The Big Questions – Hawthorn 2023 Season Preview

Ah geez… you know that feeling you have when you know something has to be done, but you know you have to steel yourself to get it done well?

You meander about a bit, distracting yourself with other duties… you put the rubbish out, put that shelf up the missus has been banging on about for ages… some things you’ve ignored for months suddenly become important. And then, when you plonk yourself down in a chair in the evening, that thing you’ve been putting off is still there, waiting to be done.

That is what this Hawthorn season preview is to me. Not that it is a chore, but I often find myself too invested in the club to write objectively. I have to rein myself in and ensure I am being fair in my assessments, as too often, I am harsher on the club I support than those I don’t.

I guess I just have high standards when it comes to the Hawks – they taught me that by providing me with 11 flags to celebrate in my lifetime. It’s been great, but I have come to expect success, and plenty of it, as a result.

So, in a way, if I am harsh… it’s their own fault!

Yep, that’s the way to start… shifting blame. Let’s get into it.

It’s that time of year, already.

The break after Christmas and New Year is over. The holidays are finished for AFL players, and the hard stuff starts now. Yes, the teams had been training for well over a month prior to Christmas, but as we head into 2023, the ante is upped and the intensity increases.

This is where premierships are won and lost. This is where improvements are made and lists come together. New faces, new colours, old heads with renewed passion… so much feeds into the making of a contender. And as the days tick down toward to the intra-club clashes, practice games, and eventually the real stuff, questions are raised about each team and how they’re going to perform in 2023.

We don’t do things by halves here, at The Mongrel. When we do a season preview, we go all out to make sure it is the best, most comprehensive coverage you’ll receive. We pride ourselves on it. If you are going to read one season preview for your team, or any team, this series provides it.

The way it works is as follows.

Each club has a minimum of 15 questions asked about their 2023 season, their coaches, their players, and their expectations. The answers are not glossed over. We dive deep on each and every one – some singular answers would normally be long enough for an entire column. The first five questions/answers are free for you to consume. The next 10-14 for each club are for our members, including a special appearance from Mrs Mongrel to throw her two cents in the mix.

You will not read a deeper season preview than this – I guarantee it.

And with that, let’s jump into The Big Questions relating to the Hawks in 2023.



There is a huge part of me that wants to say yes, but at the same time, will he ever have a better chance to don that blazer than he did in 2022?
════════
__TASK BRIEF__
In the Hawthorn season preview, rewrite the paragraph beginning "Each club has a minimum of 15 questions" as a short bulleted list that keeps its main facts. These rows come from a different source than the Hawthorn season preview.
════════
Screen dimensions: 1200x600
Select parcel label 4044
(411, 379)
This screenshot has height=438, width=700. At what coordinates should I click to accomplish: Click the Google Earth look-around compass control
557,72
════════
__OUTPUT FOR THIS EXERCISE__
- Each club is asked at least 15 questions about its 2023 season, coaches, players and expectations.
- The answers go into depth, and some single answers would normally be long enough for a whole column.
- The first five questions and answers are free.
- The next 10–14 for each club are for members and include a special appearance from Mrs Mongrel.